While due diligence may not be a topic that sets the heart racing, being able to understand and evaluate a prospective acquisition, buyer or partner is essential to any growing company in today’s challenging business environment.
If you’re hoping to sell your business, are considering a merger or if you’re entering a contract with a new supplier, doing your homework will give you the knowledge and confidence to get what you want from the deal. It shouldn’t just be a rubber-stamping exercise.
Due diligence identifies issues so they can be tackled early on; it can help you establish the true value or cost of a business transaction and the right information can contribute to how the terms of your agreement are drafted. Due diligence should empower you to negotiate the best terms for your firm.
Ultimately, due diligence shouldn’t just be focused on compliance – it’s about having confidence in who you do business with and a better understanding of their business.
Types of due diligence
The three main categories of due diligence are legal, financial and commercial. Although these have traditionally been distinct, the best due diligence programmes maintain an element of close cooperation as the work in one area can often inform the checks being carried out elsewhere. Many practices now offer an integrated service that brings these strands together.

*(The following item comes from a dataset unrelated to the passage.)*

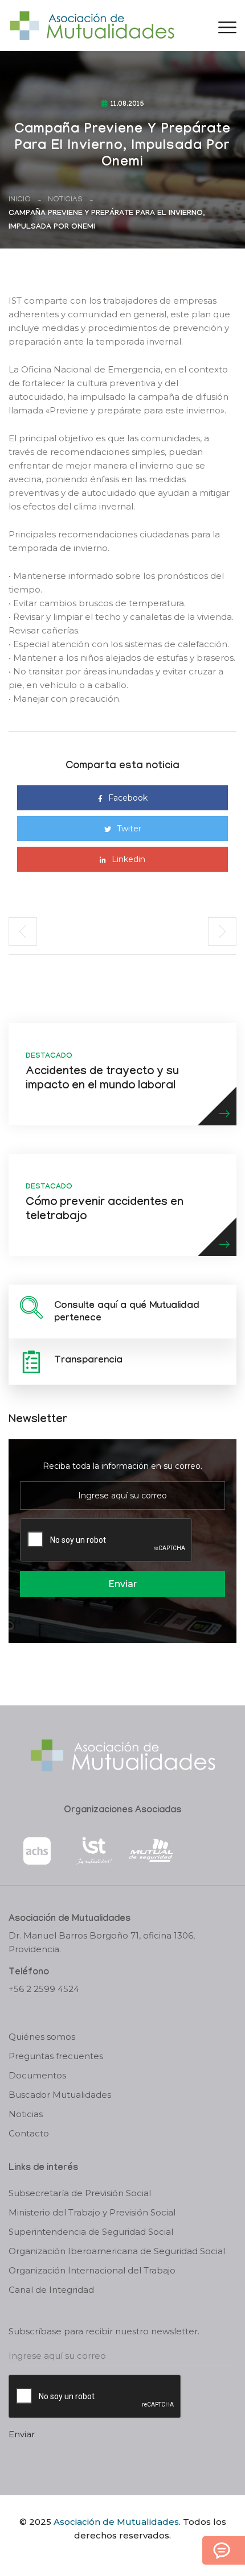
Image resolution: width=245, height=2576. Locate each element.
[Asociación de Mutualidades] (92, 24)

Legal due diligence seeks to examine the legal basis of a transaction, for example to ensure that a target business holds or can exercise the intellectual property rights that are crucial to the future success of the company.
Other areas that would most likely be explored include:
- legal structure
- pending litigation.
Financial due diligence focuses on verifying the financial information provided and to assess the underlying performance of the business.
This would be expected to consider areas such as:
- cash flow
Commercial due diligence considers the market in which a business sits, for example involving conversations with customers, an assessment of competitors and a fuller analysis of the assumptions that lie behind the business plan. All of this is intended to determine whether the business plan stands up to the realities of the market.
Other types of due diligence cover areas such as taxation, pensions, IT systems and intellectual property.